The Turkish central bank cut its benchmark interest rate from 8.75 to 8.25 percent for the third straight month on Thursday to boost economic growth amid mounting political pressure for a looser monetary policy.
The Monetary Policy Committee, which decides on interest rates, cited significant improvements in the exchange rate, namely the stabilization of the Turkish lira after a 20-percent loss of its value against the dollar since the end of December 2013.
The committee also cited improvements in inflation outlook and in global liquidity conditions as additional reasons for reducing the benchmark one-week repo rate to 8.25 percent from 8.75 percent after its regular monthly meeting.
Policymakers kept the overnight lending rate at 12 percent while they reduced the overnight borrowing rate to 7.50 percent from 8 percent.
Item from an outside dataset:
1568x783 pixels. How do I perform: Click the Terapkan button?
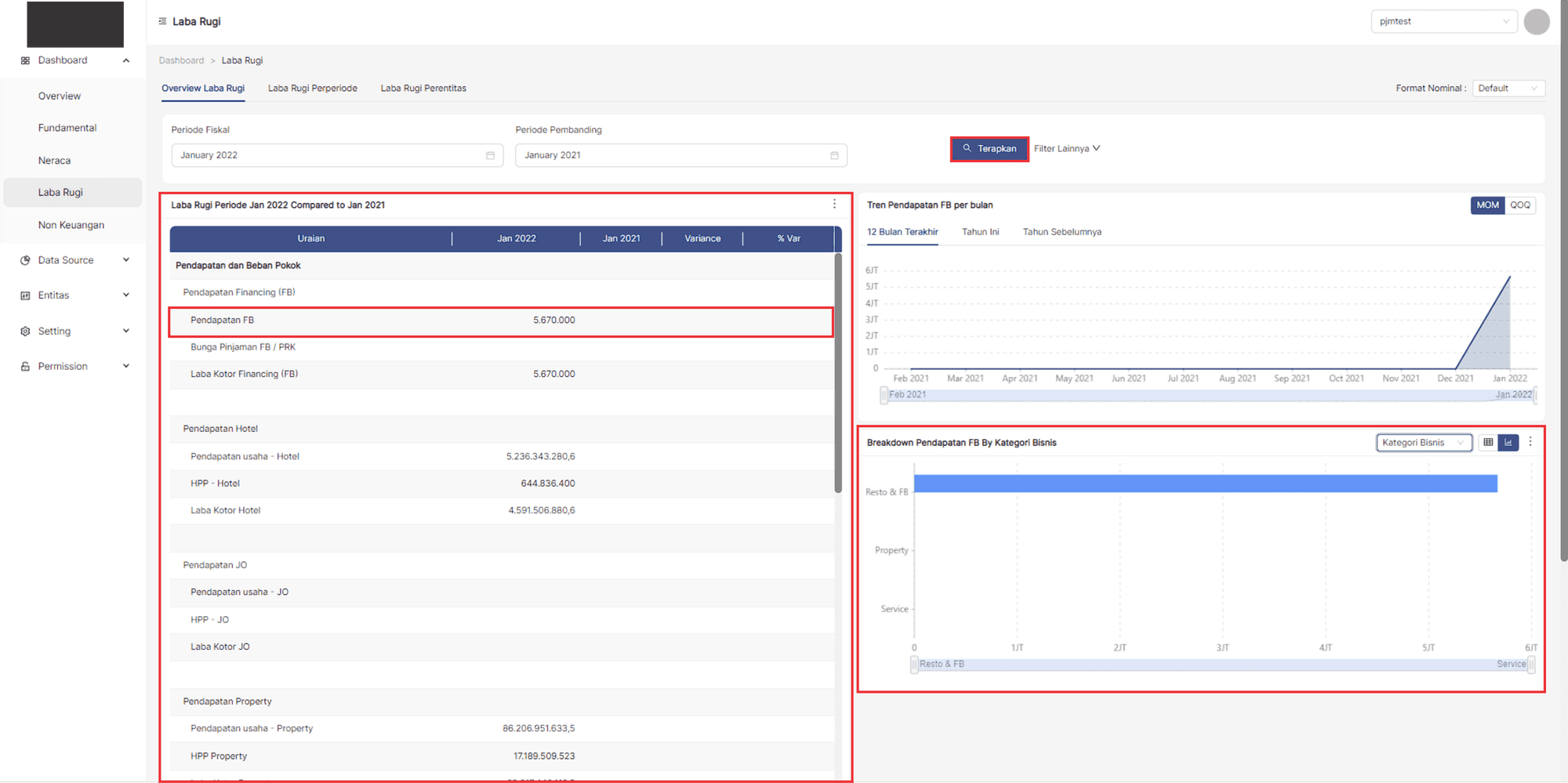(989, 148)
"Inflation expectations, pricing behavior and other factors that affect inflation will be closely monitored and the tight monetary policy stance will be maintained, by keeping a flat yield curve, until there is a significant improvement in the inflation outlook," said the statement released by the bank.
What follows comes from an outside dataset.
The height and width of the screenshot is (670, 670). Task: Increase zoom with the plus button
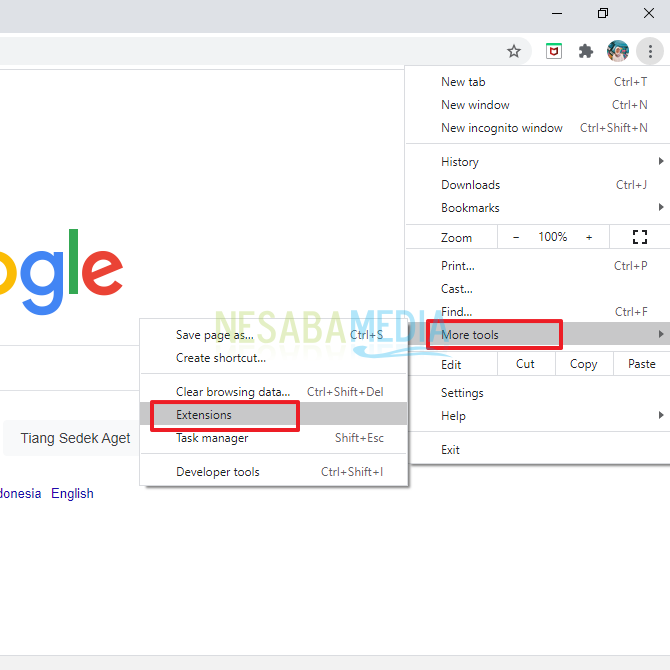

Turkey's Prime Minister Recep Tayyip Erdoğan and other government officials have criticized the central bank for maintaining high interest rates, which are possibly limiting economic growth.
Deputy Prime Minister Ali Babacan, the government's main authority on economics, and Finance Minister Mehmet Şimşek have however supported the central bank's independence.
The central bank had been expected to cut rates between 25 basis points and 75 basis points last Friday, according to 18 economists surveyed by Anadolu Agency.